Give the total of lines holding the word "computer" in the records below, and nothing else.

EXCERPTED RECORDS: Begin

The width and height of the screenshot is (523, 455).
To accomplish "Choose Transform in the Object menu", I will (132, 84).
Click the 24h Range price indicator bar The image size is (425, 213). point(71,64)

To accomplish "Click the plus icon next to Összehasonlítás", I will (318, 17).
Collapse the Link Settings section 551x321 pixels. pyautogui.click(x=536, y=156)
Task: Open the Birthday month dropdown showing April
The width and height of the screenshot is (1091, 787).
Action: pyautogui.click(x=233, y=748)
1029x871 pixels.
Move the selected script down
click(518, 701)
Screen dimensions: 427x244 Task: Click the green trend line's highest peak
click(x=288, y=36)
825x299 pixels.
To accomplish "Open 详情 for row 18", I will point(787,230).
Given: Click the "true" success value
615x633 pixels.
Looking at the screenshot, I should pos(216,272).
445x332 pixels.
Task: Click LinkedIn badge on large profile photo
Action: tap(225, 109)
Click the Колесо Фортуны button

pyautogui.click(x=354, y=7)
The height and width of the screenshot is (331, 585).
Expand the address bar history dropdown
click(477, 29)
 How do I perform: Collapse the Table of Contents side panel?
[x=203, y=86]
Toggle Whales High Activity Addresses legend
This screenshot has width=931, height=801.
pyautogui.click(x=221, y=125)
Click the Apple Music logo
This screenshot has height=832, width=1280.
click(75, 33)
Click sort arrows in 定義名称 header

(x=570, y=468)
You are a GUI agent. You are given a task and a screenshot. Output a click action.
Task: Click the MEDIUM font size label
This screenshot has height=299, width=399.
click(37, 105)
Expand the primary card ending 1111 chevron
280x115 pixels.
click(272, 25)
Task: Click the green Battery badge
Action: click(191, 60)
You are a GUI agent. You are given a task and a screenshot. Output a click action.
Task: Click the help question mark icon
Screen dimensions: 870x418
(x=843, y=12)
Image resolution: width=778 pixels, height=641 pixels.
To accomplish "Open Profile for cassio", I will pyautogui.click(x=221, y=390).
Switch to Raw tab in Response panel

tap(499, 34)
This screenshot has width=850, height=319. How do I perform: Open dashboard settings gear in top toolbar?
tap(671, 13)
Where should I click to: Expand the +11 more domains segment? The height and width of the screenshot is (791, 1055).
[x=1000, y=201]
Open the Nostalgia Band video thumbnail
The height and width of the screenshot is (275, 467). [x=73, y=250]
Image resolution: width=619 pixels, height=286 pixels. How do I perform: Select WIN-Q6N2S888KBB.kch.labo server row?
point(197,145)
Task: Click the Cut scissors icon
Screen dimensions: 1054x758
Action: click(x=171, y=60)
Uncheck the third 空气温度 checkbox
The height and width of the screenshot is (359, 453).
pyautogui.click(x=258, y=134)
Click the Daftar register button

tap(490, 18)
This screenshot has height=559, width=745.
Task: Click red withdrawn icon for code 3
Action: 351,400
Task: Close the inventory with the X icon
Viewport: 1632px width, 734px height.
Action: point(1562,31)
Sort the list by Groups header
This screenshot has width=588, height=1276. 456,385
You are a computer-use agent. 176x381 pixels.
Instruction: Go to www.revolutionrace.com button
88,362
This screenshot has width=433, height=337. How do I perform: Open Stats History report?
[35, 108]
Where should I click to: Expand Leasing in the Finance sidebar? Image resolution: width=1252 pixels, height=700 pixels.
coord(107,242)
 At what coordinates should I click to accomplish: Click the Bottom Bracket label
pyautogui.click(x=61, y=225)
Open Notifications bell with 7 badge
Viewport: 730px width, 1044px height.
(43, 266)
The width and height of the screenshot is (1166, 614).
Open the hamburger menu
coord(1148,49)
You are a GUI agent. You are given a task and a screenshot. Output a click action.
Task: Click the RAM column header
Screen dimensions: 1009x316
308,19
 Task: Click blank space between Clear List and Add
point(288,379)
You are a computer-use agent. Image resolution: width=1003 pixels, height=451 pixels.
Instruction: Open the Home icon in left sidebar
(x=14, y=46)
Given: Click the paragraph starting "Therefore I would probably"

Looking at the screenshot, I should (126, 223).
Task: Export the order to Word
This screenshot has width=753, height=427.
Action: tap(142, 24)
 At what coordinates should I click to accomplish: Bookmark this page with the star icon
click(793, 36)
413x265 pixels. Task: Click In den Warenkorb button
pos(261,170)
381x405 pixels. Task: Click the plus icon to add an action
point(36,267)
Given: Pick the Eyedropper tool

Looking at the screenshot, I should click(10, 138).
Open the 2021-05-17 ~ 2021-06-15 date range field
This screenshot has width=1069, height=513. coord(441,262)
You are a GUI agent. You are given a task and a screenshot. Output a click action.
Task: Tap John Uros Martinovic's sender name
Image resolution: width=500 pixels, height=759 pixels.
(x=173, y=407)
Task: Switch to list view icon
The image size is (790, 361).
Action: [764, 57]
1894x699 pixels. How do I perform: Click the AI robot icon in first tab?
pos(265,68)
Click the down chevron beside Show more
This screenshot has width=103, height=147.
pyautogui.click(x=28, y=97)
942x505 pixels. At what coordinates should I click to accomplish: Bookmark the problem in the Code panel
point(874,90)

EXCERPTED RECORDS: End

RESULT BELOW →
2